La castaña me divisaba a la expectativa de mi respuesta. A pesar de mi silencio, decidí darle lo que buscaba y contesté.

—Pésimo, usted ya debe de saberlo.  Y sí, volví a encerrarme. ¿Para qué salir si cada paso que doy me desgasta más y más? Mi vida es menos que una mierda, en unos meses ya no estaré aquí y lo único que sé hacer es deprimirme. Dígame, ¿acaso tiene sentido? ¿Por qué no muero de una buena vez y evito esta tortura?

Eva meneó la cabeza.

—Pensé que había quedado clara mi respuesta a esa pregunta —me evadió 

—Lo sé, pero la muerte es parte de la vida, ¿o me equivoco? —refuté

—Cath…

—Solo contésteme —pedí.

Nos quedamos calladas durante unos segundos. Aún cuando una pantalla nos separaba, su mirada fue paciente ante la mía.

—Es correcto —dijo al fin—. La muerte es una fase natural de la vida. A todos nos llegará nuestro momento, es inevitable.

Le di un vistazo cautivo y rápido la regresé a mi teclado.

—¿Qué se supone que debo hacer? Es tan… desgastante el no poder controlarme… me da terror el pensar, me hace sentir que de alguna forma estoy muriendo en vida —inhalé y proseguí—. En este instante me gustaría mucho que dejara de ser una jodida metáfora.

Paré, mis ojos amenazaban con desbordarse en lágrimas. Di un gran respiro, no quería llorar, estaba cansada de hacerlo. Día tras día y noche tras noche repetía el mismo recorrido, el mismo tramo repleto de oscuridad e incertidumbre.

La psicóloga suspiró.

—Es totalmente normal que te sientas así —mencionó con tranquilidad—. Estos años has hecho un esfuerzo gigantesco, has sido muy fuerte y valiente al afrontar todos estos cambios. En lugar de cuestionar o enfurecerte, lo que podrías hacer es valorar; valorar tus avances. El temple que transmites frente a las adversidades.

Si antes estaba confundida, ahora lo estaba más.

—No le veo sentido —musité.

—No tienes que darle sentido. Tú sola le brindaras tu marca, un significado único y propio —puntualizó firme—. No es necesario comprenderlo de inmediato. Lo importante es que sigues aquí, de pie y luchando para salir adelante.
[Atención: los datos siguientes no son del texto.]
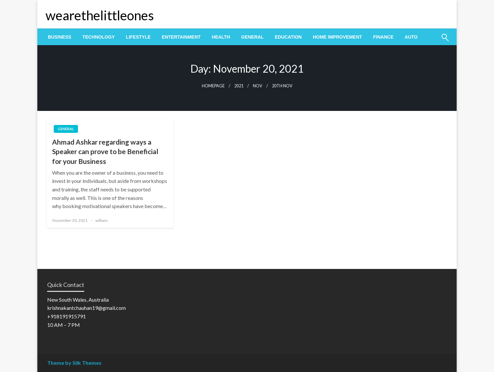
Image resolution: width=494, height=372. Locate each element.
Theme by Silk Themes (74, 363)
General (252, 37)
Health (221, 37)
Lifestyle (138, 37)
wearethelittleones (100, 15)
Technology (99, 37)
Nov (257, 85)
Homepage (213, 85)
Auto (411, 37)
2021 (238, 85)
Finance (383, 37)
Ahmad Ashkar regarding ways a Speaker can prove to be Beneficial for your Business (105, 151)
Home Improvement (337, 37)
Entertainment (181, 37)
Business (59, 37)
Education (288, 37)
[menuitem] (59, 37)
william (101, 220)
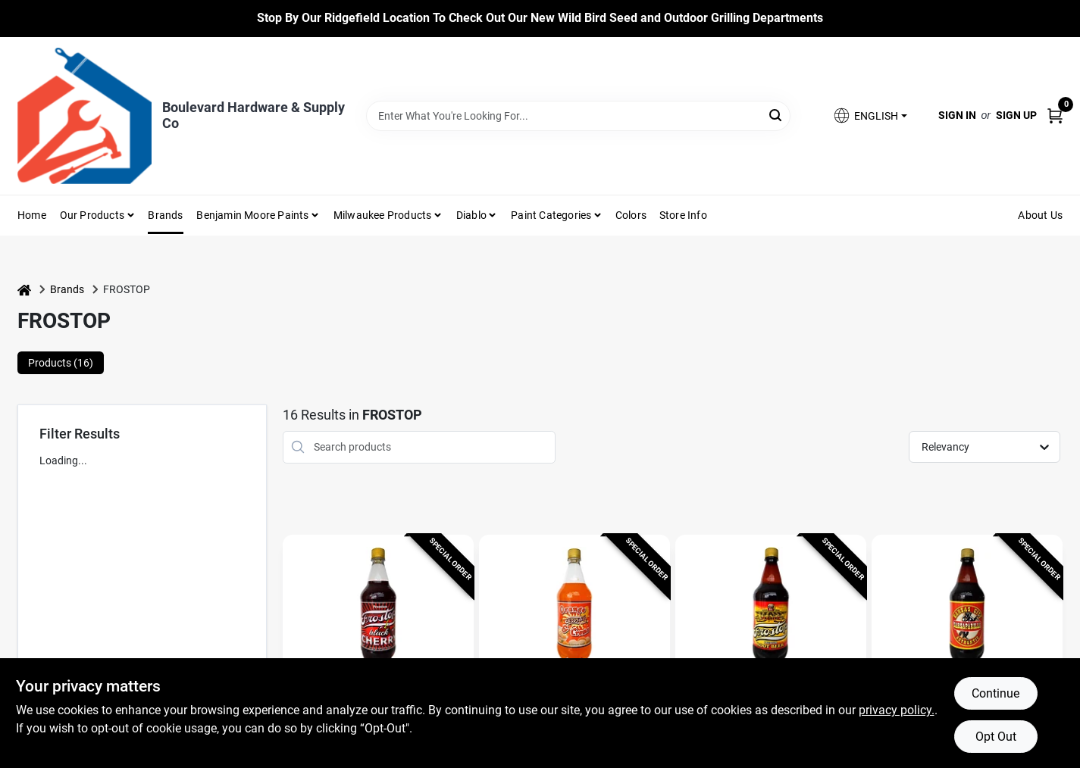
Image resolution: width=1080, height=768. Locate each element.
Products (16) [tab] (60, 363)
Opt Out (995, 736)
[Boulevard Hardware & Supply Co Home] (84, 116)
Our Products (92, 215)
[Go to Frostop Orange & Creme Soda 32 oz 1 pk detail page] (574, 607)
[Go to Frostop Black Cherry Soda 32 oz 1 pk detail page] (378, 607)
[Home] (24, 290)
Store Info (683, 215)
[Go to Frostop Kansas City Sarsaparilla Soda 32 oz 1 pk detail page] (967, 607)
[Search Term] (578, 116)
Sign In (957, 115)
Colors (630, 215)
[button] (869, 115)
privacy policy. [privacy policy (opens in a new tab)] (896, 710)
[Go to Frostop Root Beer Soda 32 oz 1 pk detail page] (771, 607)
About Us (1040, 215)
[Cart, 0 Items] (1055, 115)
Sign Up (1016, 115)
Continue (995, 693)
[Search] (776, 114)
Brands (165, 215)
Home (31, 215)
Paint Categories (551, 215)
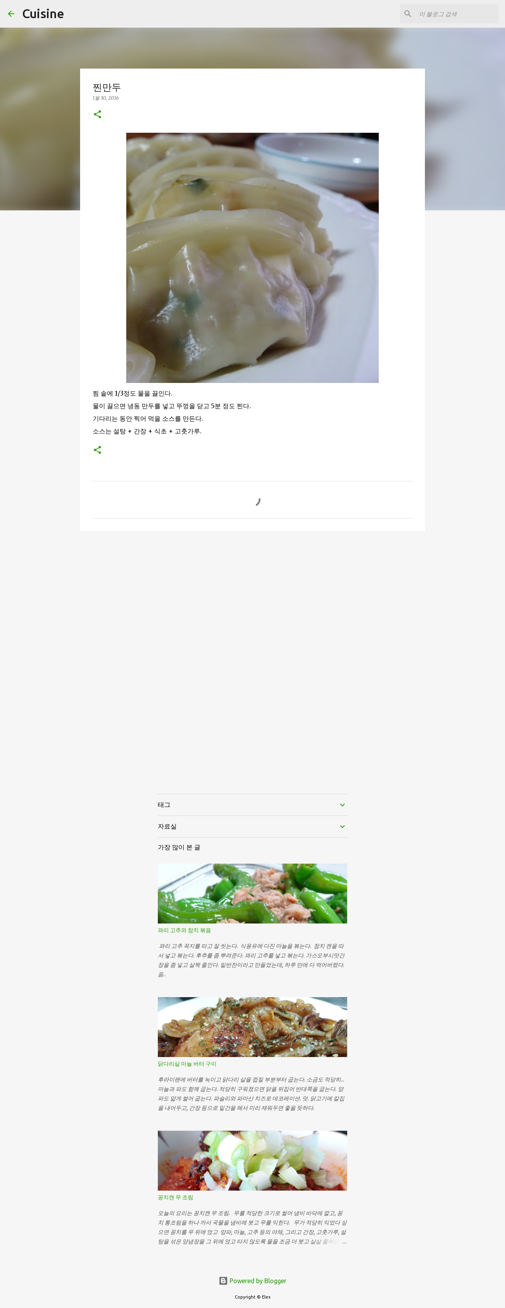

—¿Y la muerte? —lancé extrañada.

Eva sonrió.

—Es lo último que tienes que contemplar en la vida.

—¡Catherine!

Suspiré escuchando a mi madre gritar. Ella hizo chillar el claxon por la lentitud de mis pasos, pero luego suavizó su semblante y sonrió. Me había invitado a acompañarla a la tienda y, al verme acorralada, no tuve más opción que acceder con absoluta insatisfacción. Hoy en día ya casi nadie —ni nada—, lograba animarme o sacarme una sonrisa.

Me dispersé al abrir la puerta y sentarme en el asiento trasero del auto.

—Muy bien —celebró, abrochándose el cinturón—. ¿Sabes lo que haremos?